_Extracted records_.
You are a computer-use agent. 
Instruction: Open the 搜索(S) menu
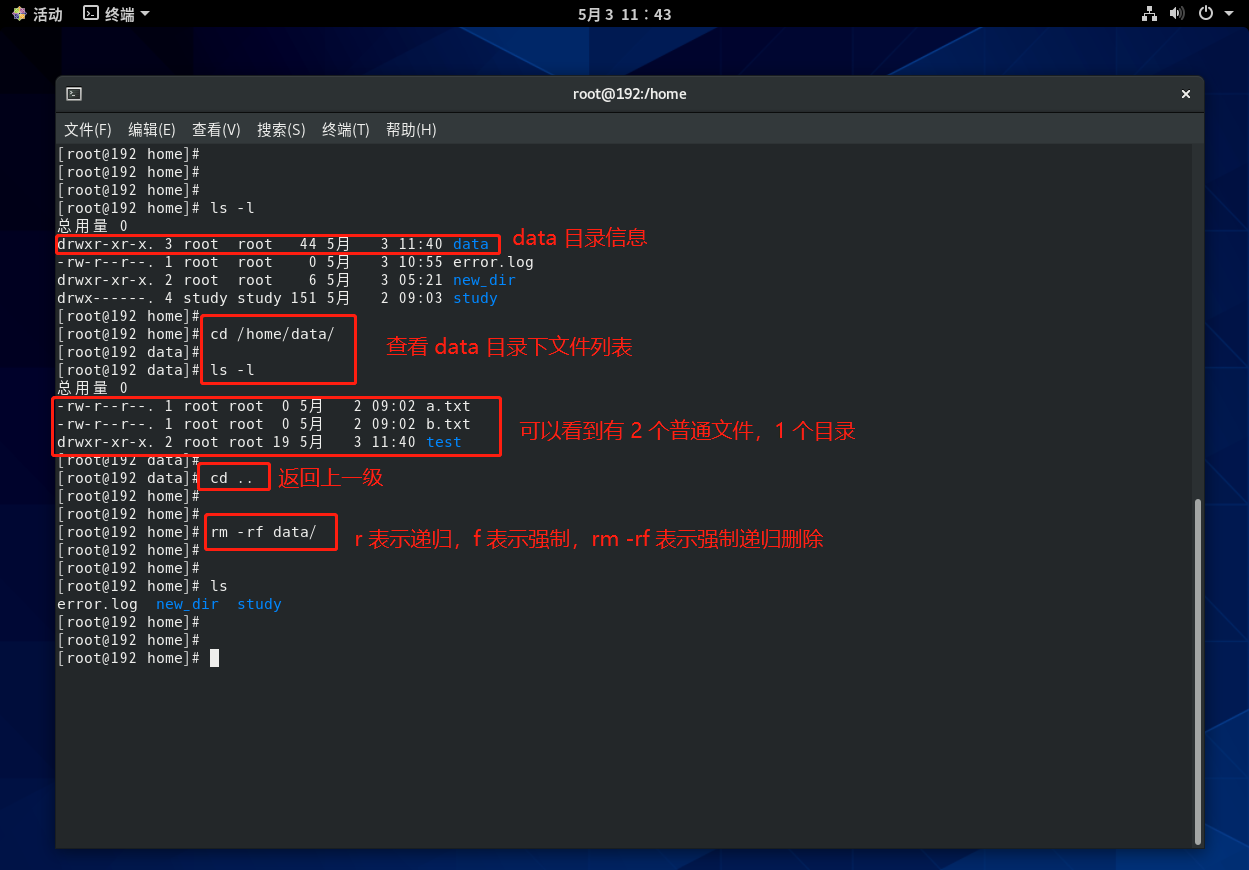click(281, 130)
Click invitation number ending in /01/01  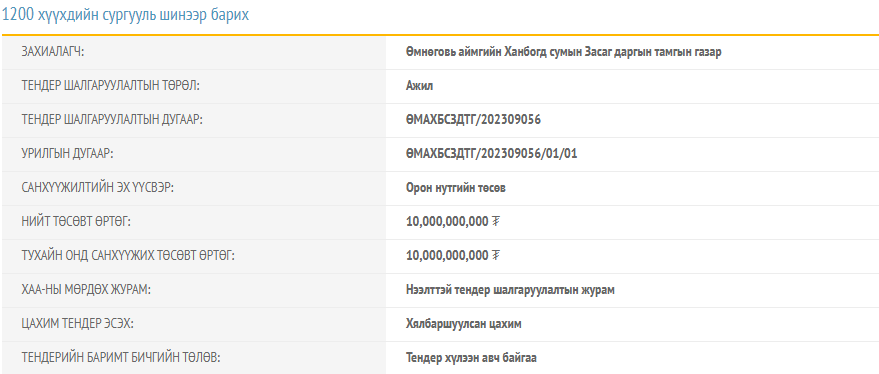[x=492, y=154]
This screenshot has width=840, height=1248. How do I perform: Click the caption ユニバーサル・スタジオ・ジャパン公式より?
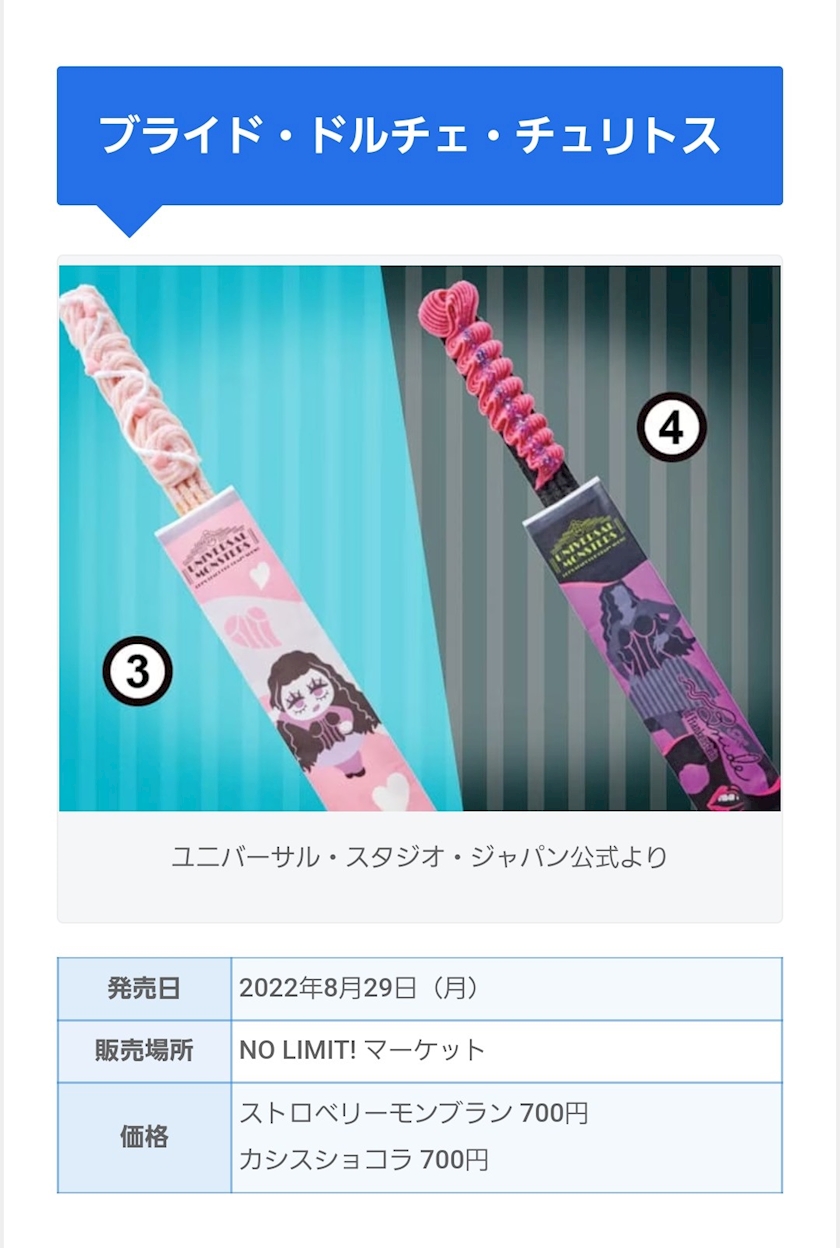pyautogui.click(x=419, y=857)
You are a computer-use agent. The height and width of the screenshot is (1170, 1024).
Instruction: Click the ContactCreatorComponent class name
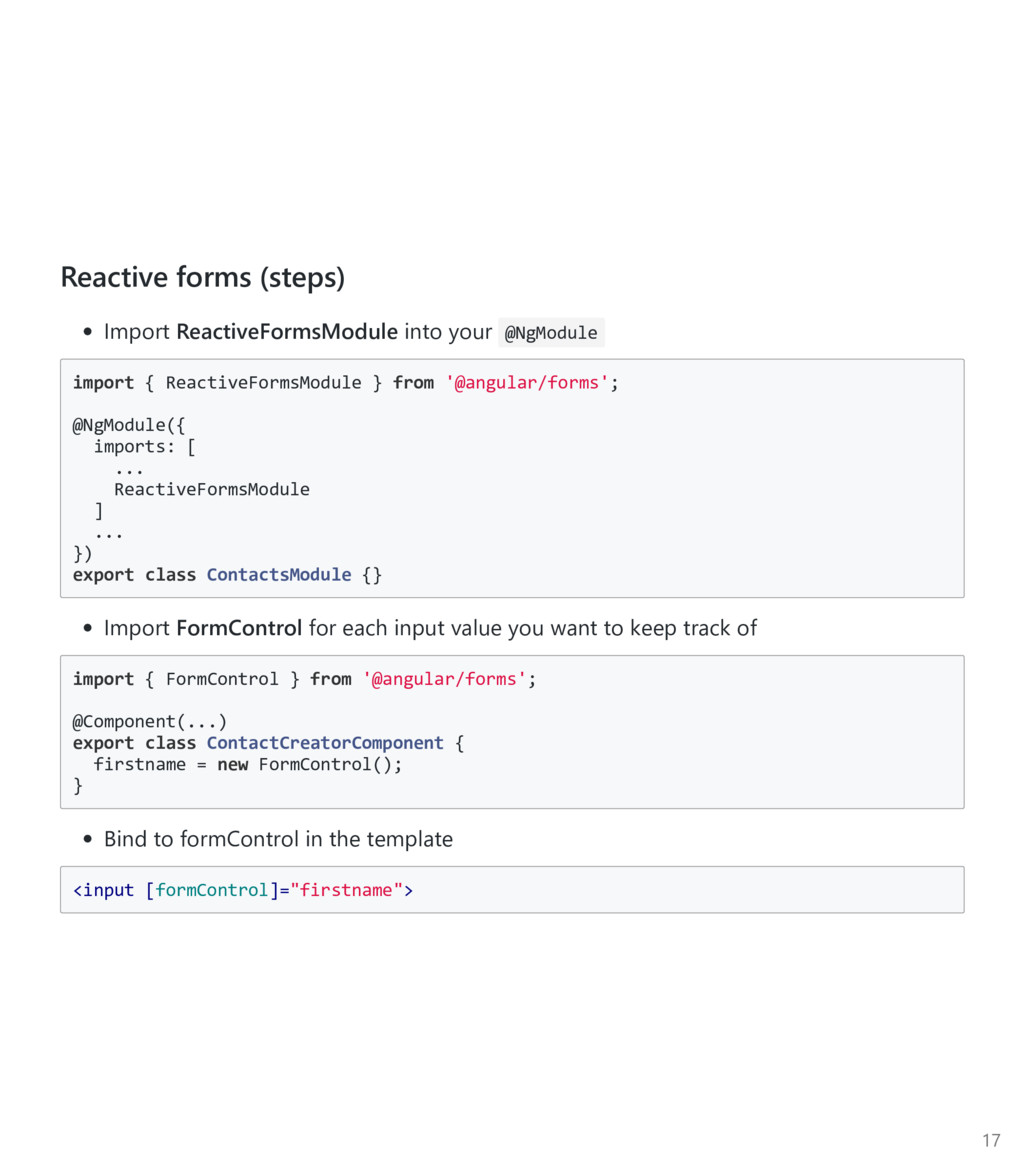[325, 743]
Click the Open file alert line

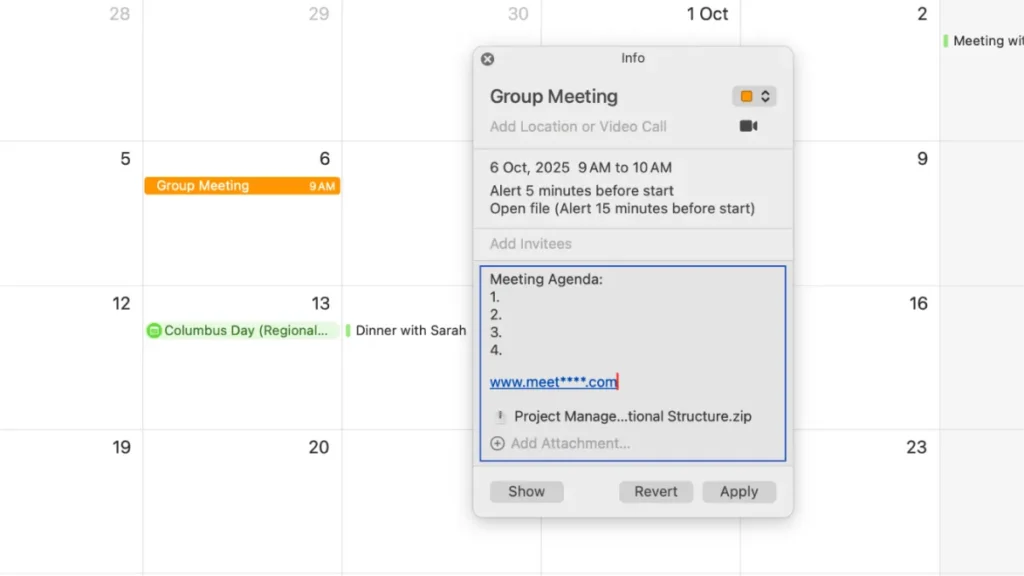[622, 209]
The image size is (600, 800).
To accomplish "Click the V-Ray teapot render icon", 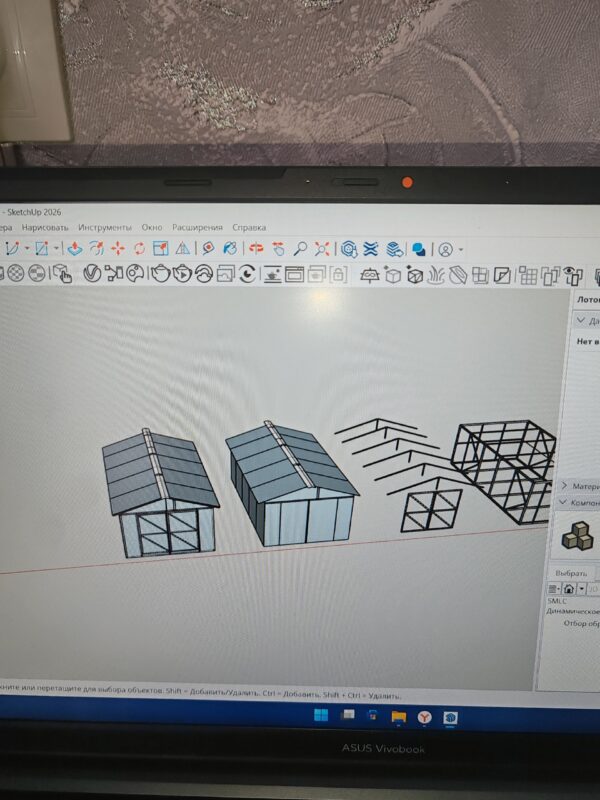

_What you should do_. Please list each line of the records above that contains the string "agent". Case counts.

_Completed task_.
You are a computer-use agent. 
You are a computer-use agent. The height and width of the screenshot is (1170, 1024).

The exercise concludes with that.